#### Source document
Paul Ryan slammed President Obama for scheduled defense cuts on
Tuesday, despite voting for the bill that created them and playing an
instrumental role in selling it to skeptical Republicans.
The cuts, which were part of last year’s debt-ceiling deal, are set
to take effect Jan. 1, 2013, because Congress failed to reach an
agreement on alternative savings. Both Obama and Ryan say that
Republican’s refusal to put tax increases on the table are what’s
driving the standoff.
“It’s either lose defense-related jobs in Pennsylvania or put small businesses further at a competitive disadvantage,” Ryan said on Tuesday
at a helicopter museum in West Chester, Pa. “I got a good idea — why
don’t we take away President Obama’s job and create jobs for everybody
no matter what industry they are in?”
Ryan said that “almost 44,000 jobs” are at stake if the cuts go
through, breaking with his usual small-government argument that federal
spending does not spur employment.
Despite Ryan’s new attack, he not only voted for the bill containing
the cuts, he went out of his way to tout just how difficult it is to
undo them.
“What conservatives like me have been fighting for, for years, are
statutory caps on spending, legal caps in law that says government
agencies cannot spend over a set amount of money,” Ryan told FOX News’s
Sean Hannity shortly after the agreement was reached last August. “And
if they breach that amount across the board, sequester comes in to cut
that spending, and you can’t turn that off without a super-majority
vote. We got that in law.”
Like many Republicans who publicly praised the deal’s passage, Ryan has since joined in condeming the cuts and blaming Democrats for the bill they signed onto.

#### Provided records
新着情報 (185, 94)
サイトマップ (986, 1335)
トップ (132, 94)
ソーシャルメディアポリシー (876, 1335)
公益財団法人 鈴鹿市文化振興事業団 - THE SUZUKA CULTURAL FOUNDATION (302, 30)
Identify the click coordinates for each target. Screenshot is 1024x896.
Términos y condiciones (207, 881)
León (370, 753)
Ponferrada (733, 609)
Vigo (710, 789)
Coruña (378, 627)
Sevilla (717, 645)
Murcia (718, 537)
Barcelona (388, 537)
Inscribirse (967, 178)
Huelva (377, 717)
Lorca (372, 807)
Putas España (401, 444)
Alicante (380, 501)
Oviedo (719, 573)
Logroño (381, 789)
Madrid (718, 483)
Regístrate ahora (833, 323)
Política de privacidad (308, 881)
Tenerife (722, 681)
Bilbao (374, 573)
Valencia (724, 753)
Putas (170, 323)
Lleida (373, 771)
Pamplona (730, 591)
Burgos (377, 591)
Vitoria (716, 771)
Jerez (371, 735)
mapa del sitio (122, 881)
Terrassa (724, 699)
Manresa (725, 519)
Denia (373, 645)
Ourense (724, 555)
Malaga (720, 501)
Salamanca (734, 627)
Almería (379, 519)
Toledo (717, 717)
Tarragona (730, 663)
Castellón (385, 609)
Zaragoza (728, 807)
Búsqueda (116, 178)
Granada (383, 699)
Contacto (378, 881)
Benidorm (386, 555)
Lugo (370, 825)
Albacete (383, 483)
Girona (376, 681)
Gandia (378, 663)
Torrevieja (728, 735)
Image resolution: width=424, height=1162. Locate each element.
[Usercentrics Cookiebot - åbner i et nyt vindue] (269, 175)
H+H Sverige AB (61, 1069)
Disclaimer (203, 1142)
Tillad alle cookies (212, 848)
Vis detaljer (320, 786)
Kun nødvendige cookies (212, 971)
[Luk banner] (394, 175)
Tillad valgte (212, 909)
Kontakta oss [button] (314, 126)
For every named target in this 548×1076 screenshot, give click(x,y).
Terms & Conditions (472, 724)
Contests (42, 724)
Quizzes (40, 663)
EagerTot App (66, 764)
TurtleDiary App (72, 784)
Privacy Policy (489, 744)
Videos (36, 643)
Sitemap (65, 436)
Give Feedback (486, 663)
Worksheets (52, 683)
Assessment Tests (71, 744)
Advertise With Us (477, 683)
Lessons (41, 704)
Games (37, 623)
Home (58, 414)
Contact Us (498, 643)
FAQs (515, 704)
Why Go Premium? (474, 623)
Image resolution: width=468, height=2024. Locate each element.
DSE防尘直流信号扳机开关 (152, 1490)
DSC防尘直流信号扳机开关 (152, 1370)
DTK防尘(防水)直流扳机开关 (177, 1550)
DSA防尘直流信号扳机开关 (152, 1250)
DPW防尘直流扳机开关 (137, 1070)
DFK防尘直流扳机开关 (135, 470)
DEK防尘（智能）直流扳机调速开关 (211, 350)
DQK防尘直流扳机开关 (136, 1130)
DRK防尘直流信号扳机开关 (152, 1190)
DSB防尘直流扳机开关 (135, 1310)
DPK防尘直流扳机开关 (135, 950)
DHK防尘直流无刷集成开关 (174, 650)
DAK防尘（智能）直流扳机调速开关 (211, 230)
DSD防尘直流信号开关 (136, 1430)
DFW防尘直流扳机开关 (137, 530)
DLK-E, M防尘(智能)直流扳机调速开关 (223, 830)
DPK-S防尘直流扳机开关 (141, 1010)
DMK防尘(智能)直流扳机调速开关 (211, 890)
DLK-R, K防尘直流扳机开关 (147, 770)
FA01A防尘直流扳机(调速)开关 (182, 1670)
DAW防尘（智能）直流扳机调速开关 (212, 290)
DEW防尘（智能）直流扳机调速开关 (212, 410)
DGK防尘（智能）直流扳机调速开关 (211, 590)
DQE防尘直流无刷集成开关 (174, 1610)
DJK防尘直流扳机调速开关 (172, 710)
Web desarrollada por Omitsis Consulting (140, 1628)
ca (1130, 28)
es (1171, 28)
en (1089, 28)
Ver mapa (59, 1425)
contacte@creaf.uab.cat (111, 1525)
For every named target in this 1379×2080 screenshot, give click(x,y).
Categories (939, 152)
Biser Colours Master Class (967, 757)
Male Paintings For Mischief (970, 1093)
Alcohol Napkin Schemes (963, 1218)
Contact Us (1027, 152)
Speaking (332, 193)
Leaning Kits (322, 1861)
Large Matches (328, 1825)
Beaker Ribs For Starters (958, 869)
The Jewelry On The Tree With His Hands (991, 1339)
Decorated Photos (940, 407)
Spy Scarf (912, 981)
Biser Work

#### Aim of the exercise
Continue the article on Paul Ryan and the scheduled defense cuts from where it stops. None of the rows are needed here.

#### Answer area
Even before the final bill, Ryan expressed willingness to put defense
cuts on the table in order to bring down government spending.
“You can’t throw $700 billion at a government agency and not expect waste to occur,” Ryan said in January 2011.
It’s not the first time Ryan has attacked his own legislation on the
trail in recent weeks. After including $716 billion in Medicare savings
in his previous two House budgets, he now routinely condemns the cuts as a devastating blow to seniors in campaign speeches.
The Obama campaign accused Ryan of hypocrisy given his close association with the legislation.
“Rep. Ryan voted for and praised the Budget Control Act,” Obama
campaign spokesman Danny Kanner said in a statement Tuesday. “Instead of
making misleading attacks on the president, he should tell his fellow
congressional Republicans and Mitt Romney to drop their refusal to ask
for a single penny from millionaires and billionaires, and work with the
president to achieve balanced deficit reduction to avoid these cuts he
voted for and is now using to score a political point.”